Task directions:
What you give back should be exactly the opening lines of the data, ending with the line that contains "pecivo recepti (566, 767)" and including it.

Exercise data:
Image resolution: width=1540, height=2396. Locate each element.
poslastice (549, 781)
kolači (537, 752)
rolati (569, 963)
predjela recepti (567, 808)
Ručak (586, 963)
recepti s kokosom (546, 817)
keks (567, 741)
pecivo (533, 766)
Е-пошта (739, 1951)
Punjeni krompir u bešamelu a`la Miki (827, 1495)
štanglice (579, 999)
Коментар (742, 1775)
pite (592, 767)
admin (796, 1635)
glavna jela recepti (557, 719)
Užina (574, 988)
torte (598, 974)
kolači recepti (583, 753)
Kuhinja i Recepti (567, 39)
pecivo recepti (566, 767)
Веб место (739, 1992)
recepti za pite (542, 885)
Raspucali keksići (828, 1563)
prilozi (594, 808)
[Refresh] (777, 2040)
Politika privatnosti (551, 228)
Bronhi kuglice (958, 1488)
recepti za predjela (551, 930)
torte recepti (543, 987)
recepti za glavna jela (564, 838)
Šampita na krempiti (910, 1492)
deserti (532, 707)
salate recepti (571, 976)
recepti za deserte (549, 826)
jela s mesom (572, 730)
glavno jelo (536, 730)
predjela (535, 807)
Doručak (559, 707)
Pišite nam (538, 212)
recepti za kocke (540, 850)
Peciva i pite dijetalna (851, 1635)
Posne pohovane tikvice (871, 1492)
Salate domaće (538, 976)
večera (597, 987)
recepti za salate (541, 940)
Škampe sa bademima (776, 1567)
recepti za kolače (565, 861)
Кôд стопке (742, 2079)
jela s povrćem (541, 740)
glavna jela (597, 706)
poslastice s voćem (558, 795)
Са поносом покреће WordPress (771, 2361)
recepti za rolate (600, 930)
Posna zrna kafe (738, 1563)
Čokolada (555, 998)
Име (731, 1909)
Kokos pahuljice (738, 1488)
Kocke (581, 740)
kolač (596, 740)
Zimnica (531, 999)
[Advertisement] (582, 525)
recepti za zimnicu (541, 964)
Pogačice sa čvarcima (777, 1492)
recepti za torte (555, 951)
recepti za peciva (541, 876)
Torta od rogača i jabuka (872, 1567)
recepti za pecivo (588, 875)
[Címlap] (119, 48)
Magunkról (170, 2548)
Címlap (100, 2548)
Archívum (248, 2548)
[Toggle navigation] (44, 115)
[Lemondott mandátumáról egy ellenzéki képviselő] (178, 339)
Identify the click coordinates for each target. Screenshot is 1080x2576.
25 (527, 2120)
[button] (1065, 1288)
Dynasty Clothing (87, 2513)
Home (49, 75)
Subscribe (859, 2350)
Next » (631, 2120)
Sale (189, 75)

Solution to this problem:
Image resolution: width=1540, height=2396. Locate each element.
poslastice (549, 781)
kolači (537, 752)
rolati (569, 963)
predjela recepti (567, 808)
Ručak (586, 963)
recepti s kokosom (546, 817)
keks (567, 741)
pecivo (533, 766)
Е-пошта (739, 1951)
Punjeni krompir u bešamelu a`la Miki (827, 1495)
štanglice (579, 999)
Коментар (742, 1775)
pite (592, 767)
admin (796, 1635)
glavna jela recepti (557, 719)
Užina (574, 988)
torte (598, 974)
kolači recepti (583, 753)
Kuhinja i Recepti (567, 39)
pecivo recepti (566, 767)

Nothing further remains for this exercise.